Likewise, we tend to walk into new roles with the old habits, and that’s part of the reason why you might find fresh graduates entering the workplace with ‘a student mentality’ (never a compliment, trust me!), or husbands entering a marriage with a ‘bachelor’s mentality’. So in order to upgrade, take note of the following:
1) Write down your current roles and responsibilities, and list down all the habits that are connected to each role. You don’t have to do this on your own. Sometimes you can’t actually, because we tend to be blind to our habits. So it may help to work with a close family member or a friend as they can point out habits ‘we do without consciously thinking about’.
2) Dissect. When it comes to our habits, it helps to understand why some habits exist in the first place. As previously mentioned, many bad habits that are in our lives exist because we get some sort of payoff out of them. Once we assess the payoff and it becomes clear that the payoff is not worth the drawback that comes with the habit, then it would be easier to get rid of it. And sometimes we may realize that we don’t really need to get rid of it, because the payoff is actually important for us, so we can stop being guilty about it.

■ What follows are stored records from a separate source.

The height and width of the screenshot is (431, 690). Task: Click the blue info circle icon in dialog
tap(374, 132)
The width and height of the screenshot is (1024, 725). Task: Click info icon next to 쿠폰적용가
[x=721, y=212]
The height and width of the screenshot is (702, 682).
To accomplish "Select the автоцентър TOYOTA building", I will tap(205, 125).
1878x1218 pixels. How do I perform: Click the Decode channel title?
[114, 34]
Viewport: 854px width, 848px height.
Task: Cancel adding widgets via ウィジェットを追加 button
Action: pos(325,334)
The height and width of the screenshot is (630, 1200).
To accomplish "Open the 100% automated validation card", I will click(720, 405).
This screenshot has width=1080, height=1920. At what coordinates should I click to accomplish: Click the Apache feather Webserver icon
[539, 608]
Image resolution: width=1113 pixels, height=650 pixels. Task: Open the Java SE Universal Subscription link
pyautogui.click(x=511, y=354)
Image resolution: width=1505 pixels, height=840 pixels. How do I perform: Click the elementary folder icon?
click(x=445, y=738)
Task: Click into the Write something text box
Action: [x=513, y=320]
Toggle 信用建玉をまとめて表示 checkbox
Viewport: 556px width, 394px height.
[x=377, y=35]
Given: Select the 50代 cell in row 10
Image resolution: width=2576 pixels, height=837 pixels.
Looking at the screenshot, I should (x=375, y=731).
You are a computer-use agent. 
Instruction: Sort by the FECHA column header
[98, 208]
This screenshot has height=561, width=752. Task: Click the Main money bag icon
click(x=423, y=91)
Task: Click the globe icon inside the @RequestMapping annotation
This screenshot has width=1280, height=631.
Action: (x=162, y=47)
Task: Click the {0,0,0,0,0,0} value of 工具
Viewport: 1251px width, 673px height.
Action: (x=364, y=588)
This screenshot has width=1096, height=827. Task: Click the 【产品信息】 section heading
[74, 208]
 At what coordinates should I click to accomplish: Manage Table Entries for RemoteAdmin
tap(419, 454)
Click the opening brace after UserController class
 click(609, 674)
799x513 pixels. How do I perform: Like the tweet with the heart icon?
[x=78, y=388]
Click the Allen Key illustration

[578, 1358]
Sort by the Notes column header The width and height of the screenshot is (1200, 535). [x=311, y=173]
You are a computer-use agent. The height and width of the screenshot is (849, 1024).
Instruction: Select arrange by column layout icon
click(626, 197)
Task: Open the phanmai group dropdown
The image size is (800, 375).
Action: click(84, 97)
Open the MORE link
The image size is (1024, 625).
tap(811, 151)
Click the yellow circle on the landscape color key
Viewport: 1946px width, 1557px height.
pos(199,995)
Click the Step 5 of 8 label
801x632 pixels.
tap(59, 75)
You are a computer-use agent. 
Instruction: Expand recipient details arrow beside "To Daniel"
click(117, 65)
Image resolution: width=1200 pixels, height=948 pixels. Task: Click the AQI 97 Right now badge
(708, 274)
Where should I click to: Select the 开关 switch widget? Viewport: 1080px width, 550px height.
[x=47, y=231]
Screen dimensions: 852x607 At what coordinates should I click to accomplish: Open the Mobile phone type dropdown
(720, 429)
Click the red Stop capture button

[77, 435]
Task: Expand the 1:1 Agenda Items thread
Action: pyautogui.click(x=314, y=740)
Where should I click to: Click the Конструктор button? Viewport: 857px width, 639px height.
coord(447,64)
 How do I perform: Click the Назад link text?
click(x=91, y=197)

3) Habit replacement. In Charles Duhigg’s book, ‘The Power of Habit’, he writes about the habit loop shown in the figure below. The habit loop is given in generic terms, and consists of the habit trigger (cue), the habit itself and the reward. So one of the methods to change a habit is to experiment with rewards, understand what drives the habit (what the true payoff is), and replace the habit with something that would result in a similar reward.
4) Repeat the behavior consistently until it becomes a habit. Some people claim it takes 20 to 30 days to make a new habit, but there’s no clear cut rule for that. One thing that could drive you to keep a daily new habit even when you don’t feel motivated is the “Calender method”. A blogger on Lifehacker.com wrote about how Seinfield used it to write jokes everyday. The blogger, Brad Isaac, wrote, “[Seinfield] told me to get a big wall calendar that has a whole year on one page and hang it on a prominent wall. The next step was to get a big red magic marker. He said for each day that I do my task of writing, I get to put a big red X over that day. ‘After a few days you’ll have a chain. You’ll like seeing that chain. Your only job next is to not break the chain.'”
Having an optimized auto-pilot system helps because it contains habits that move us forward regardless of how motivated (or not) we feel on that day. The thing to remember is to keep putting one foot in front of the other, and take a step everyday so in a month we can look back and see that we’re 30 steps ahead (or 28…depends on the month :-P).